(Stored records)
--- --- ---
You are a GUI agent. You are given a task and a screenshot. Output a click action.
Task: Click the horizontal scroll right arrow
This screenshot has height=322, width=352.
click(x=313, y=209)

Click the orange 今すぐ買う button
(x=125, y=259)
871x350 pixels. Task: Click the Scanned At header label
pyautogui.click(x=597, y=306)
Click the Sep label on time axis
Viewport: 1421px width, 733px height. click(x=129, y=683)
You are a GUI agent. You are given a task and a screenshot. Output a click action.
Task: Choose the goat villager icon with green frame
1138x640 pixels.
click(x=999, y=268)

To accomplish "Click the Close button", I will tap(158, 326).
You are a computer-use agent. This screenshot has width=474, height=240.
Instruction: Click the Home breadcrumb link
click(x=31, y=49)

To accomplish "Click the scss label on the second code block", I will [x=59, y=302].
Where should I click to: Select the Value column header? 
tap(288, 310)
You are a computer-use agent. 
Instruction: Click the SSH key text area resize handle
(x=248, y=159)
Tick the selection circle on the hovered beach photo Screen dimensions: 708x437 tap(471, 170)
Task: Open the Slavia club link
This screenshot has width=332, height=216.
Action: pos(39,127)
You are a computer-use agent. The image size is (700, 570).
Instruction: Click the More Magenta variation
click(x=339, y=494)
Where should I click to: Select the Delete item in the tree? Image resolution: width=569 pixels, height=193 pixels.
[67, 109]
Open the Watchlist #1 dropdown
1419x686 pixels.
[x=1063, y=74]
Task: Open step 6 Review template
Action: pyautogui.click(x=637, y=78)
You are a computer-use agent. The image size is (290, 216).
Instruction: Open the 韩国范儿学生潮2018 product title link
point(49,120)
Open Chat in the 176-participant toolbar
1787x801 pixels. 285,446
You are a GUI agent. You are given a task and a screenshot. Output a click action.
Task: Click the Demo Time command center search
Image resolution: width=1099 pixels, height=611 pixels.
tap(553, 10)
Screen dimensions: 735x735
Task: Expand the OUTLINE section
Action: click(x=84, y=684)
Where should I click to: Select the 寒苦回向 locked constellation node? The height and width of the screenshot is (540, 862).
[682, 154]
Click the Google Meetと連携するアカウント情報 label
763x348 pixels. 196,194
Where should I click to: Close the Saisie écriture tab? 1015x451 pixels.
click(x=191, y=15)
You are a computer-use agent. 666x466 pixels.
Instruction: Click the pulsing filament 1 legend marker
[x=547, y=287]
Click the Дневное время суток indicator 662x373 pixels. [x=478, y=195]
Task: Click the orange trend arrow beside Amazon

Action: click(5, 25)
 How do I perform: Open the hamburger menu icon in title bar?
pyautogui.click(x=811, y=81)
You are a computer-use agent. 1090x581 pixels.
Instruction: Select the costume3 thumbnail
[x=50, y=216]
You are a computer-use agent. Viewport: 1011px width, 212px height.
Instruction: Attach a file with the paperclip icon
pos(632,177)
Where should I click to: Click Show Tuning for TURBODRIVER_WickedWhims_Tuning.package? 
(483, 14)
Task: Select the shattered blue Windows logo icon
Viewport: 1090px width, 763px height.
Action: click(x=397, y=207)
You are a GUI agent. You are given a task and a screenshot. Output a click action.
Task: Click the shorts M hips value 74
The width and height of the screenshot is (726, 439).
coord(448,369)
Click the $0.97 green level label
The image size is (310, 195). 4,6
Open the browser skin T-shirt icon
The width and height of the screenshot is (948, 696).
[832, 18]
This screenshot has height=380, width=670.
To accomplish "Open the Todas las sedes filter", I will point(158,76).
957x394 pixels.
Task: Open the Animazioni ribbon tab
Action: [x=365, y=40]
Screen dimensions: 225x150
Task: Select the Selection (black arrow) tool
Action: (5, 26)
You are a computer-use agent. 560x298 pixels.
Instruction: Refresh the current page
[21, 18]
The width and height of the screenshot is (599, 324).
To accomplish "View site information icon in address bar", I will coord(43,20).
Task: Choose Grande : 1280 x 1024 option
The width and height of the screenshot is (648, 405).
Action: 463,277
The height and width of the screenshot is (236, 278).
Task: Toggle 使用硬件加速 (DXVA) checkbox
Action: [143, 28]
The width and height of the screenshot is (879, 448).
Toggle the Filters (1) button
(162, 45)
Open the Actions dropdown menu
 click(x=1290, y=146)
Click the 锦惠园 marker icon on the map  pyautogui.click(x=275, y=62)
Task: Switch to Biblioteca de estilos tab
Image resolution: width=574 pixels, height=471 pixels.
--- --- ---
→ Directions for this task
The string "Choose" appears on how many lines of the records? State the number alone.

→ Task output
2